Model Based Control of Commercial-Off-TheShelf (COTS) Unmanned Rotorcraft for BrickWall Construction

TL;DR

This paper develops a systematic modeling and control framework for COTS unmanned rotorcraft used in brick wall construction, demonstrating high accuracy and robustness through simulation and field tests.

Contribution

It introduces a novel framework for modeling and controlling COTS UAVs with sliding mode control, improving robustness and accuracy over linear controllers.

Findings

Model achieved only 9% deviation in validation.

Field tests showed control accuracy up to 8 cm.

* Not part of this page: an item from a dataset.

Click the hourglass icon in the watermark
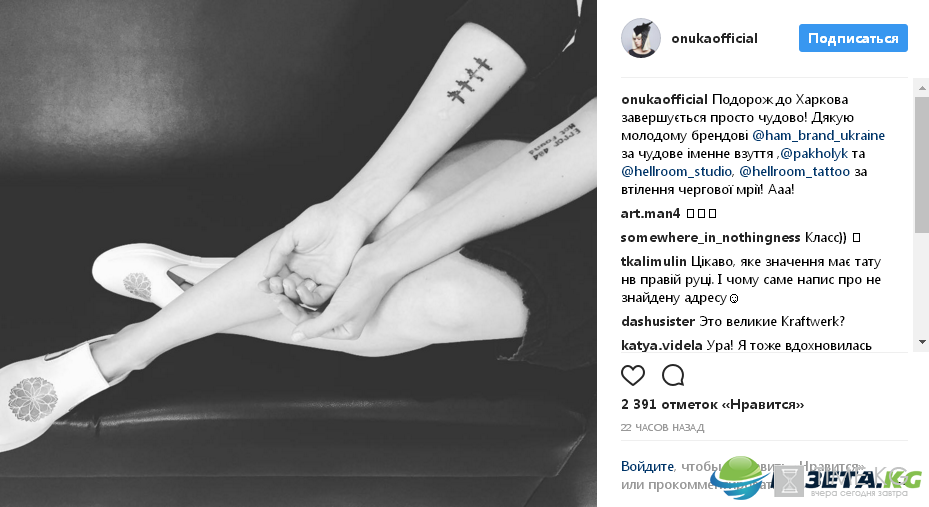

Sliding mode control outperformed linear control in robustness.

Abstract

This work proposes a systematic framework for modelling and controller design of a Commercial-Off-The Shelf (COTS) unmanned rotorcraft using control theory and principles, for brick wall construction. With point to point navigation as the primary application, command velocities in the three axes of the Unmanned Aerial Vehicle (UAV) are considered as inputs of the system while its actual velocities are system outputs. Using the sine and step response data acquired from a Hardware-in-Loop (HiL) test simulator, the considered system was modelled in individual axes with the help of the proposed framework. This model was employed for controller design where a sliding mode controller was chosen to satisfy certain requirements of the application like robustness, flexibility and accuracy. The model was validated using step response data and produced a deviation of only 9%. Finally, the controller results from field test showed fine control up to 8 cms accuracy. Sliding Mode Control (SMC) was also compared with a linear controller derived from iterative experimentations and seen to perform better than the latter in terms of accuracy, and robustness to parametric variations and wind disturbances.